Le antiche stampe dei "medici della peste" mascherati con il lungo becco di un rapace sono l’illustrazione convenzionalmente utilizzata per rappresentare la Peste Nera, la terribile pandemia asiatica che, arrivata in Occidente, uccise un terzo della popolazione europea tra il 1347 e il 1353. Al confronto, il nostro Coronavirus - seppur micidiale - è relativamente blando. Resterà comunque nella storia e servirà anche in questo caso un'immagine convenzionale per i futuri testi scolastici. Le nostre mascherine - senza nemmeno l’elegante becco per neutralizzare i "vapori malefici" che si supponevano responsabili dell’antica pestilenza - sono poca cosa, ma probabilmente dovranno bastare allo scopo.

Non solo rappresentano la forma di protezione più comunemente adottata contro il contagio, ma segnalano in molti casi l’atteggiamento di chi le porta rispetto non solo all’epidemia in corso ma anche alle politiche scelte per combatterla. La relativa incapacità degli Stati nel neutralizzare il pericolo presentato da un’entità talmente piccola da essere invisibile è evidente a tutti. Non è una colpa, semplicemente non sanno che pesci pigliare quando sono comunque tenuti ad "agire". La mascherina è la perfetta rappresentazione dell’ambiguità che ne risulta. I governi, consigliati dalla prima infornata di esperti, ne hanno inizialmente e quasi ovunque sconsigliato l’impiego perché, mentre se ne riconosce l’utilità contro i batteri, l’efficacia rispetto ai virus - molto più piccoli - è incerta.

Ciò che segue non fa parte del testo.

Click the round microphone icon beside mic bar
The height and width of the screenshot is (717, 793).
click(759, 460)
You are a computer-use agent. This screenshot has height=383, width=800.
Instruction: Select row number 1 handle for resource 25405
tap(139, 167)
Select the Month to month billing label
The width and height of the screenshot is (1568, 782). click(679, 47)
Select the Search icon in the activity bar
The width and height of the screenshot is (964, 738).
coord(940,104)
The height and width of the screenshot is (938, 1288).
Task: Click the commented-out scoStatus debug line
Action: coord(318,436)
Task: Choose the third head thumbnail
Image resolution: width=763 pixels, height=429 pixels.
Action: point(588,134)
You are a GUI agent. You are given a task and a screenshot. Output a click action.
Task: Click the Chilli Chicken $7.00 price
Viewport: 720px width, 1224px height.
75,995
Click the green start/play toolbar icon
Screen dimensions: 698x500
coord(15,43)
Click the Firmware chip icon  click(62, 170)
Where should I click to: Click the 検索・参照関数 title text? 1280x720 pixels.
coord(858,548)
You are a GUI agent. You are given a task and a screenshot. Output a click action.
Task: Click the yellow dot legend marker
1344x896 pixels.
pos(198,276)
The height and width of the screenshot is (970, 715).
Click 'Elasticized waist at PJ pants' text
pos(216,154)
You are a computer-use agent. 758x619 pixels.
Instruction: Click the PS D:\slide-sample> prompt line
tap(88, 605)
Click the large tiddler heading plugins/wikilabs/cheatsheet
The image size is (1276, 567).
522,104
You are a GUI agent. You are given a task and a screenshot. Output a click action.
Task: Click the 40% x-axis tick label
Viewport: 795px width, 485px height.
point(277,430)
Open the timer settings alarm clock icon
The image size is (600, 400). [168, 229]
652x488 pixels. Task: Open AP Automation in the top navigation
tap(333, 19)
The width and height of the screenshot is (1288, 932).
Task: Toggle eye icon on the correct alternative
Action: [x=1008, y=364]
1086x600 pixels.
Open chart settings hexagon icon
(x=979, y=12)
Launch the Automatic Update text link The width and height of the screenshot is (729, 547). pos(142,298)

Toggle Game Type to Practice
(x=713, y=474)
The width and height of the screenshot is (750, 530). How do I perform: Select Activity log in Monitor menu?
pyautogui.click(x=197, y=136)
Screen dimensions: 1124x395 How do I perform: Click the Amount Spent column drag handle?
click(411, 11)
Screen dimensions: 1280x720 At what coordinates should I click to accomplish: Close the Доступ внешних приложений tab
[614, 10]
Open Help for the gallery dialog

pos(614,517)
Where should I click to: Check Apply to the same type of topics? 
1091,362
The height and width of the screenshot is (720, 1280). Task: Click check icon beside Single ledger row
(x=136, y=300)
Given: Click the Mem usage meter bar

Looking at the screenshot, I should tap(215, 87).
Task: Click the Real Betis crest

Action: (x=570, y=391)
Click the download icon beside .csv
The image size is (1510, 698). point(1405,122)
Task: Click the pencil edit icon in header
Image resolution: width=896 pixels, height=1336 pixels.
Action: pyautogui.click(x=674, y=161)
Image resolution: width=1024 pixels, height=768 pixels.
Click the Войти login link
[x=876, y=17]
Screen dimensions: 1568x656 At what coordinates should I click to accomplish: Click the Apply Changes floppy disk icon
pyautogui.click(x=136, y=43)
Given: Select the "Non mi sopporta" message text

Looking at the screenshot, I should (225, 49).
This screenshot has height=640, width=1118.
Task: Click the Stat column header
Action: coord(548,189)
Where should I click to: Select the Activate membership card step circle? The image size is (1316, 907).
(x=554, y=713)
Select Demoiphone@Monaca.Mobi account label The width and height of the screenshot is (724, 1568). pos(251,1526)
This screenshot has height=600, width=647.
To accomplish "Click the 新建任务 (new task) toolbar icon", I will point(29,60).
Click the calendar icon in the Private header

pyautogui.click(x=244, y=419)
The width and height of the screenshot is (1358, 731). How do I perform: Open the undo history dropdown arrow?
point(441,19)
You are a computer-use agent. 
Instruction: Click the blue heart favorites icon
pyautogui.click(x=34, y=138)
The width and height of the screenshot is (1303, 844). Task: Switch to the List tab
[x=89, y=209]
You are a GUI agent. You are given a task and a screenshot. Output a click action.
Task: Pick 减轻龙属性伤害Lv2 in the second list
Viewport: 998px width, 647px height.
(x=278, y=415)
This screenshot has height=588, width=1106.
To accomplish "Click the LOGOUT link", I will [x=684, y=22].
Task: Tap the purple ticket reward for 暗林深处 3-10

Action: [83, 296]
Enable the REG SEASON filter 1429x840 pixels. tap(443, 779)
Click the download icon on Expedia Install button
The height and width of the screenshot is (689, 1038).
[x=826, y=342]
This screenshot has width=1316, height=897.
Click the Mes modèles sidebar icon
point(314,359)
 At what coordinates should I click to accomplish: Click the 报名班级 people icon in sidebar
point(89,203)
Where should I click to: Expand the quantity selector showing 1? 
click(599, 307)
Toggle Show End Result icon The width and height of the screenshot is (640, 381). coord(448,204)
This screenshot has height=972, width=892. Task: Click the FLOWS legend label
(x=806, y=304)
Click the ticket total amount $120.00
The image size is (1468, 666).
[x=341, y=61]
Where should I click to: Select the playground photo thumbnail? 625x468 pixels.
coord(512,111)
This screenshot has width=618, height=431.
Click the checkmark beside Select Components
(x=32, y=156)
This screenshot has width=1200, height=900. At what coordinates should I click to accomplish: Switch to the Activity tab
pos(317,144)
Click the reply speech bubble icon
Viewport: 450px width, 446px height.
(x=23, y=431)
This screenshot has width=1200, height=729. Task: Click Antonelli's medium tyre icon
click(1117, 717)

Sotto la pressione sempre più impellente di "dover fare qualcosa", le amministrazioni hanno poi trovato altri esperti che facevano invece notare che, pur non offrendo molta protezione a chi le porta, le mascherine potrebbero forse ridurre la trasmissione virale ad altri da parte di chi è già contagiato. Sarebbero da portare dunque non tanto per proteggere noi stessi, ma piuttosto per evitare di mettere gli altri in pericolo di contrarre il male da noi - una sorta di cortesia sociale. In molti paesi le mascherine sono dunque diventate in non poca parte una sorta di barometro del grado di fiducia dei singoli nei confronti dei governanti e della società allargata.

Negli Usa per esempio l’utilizzo della mascherina è bene accetto da chi vota "Dem", ma tendenzialmente osteggiato dai sostenitori Repubblicani di Donald Trump. È - in altre parole e in quel paese - anche un segnale di appartenenza politica. In Europa, subentra maggiormente il fattore moda, come nel caso della mascherine ora prodotte dai grandi stilisti oppure quelle nere e molto griffate lanciate recentemente dall’Adidas. C’è poi il fai-da-te, come nel caso del "fashion statement" che appare qui sopra, opera del designer tedesco Max Siedentopf che, oltre alle verdure, ha adattato all’uopo l'intimo - reggiseni e mutande - e perfino scarpe atletiche e un vaso di Nutella. Siedentopf ha in seguito trovato opportuno scusarsi per il risultato di tanta creatività, un’offesa al politically correct del momento.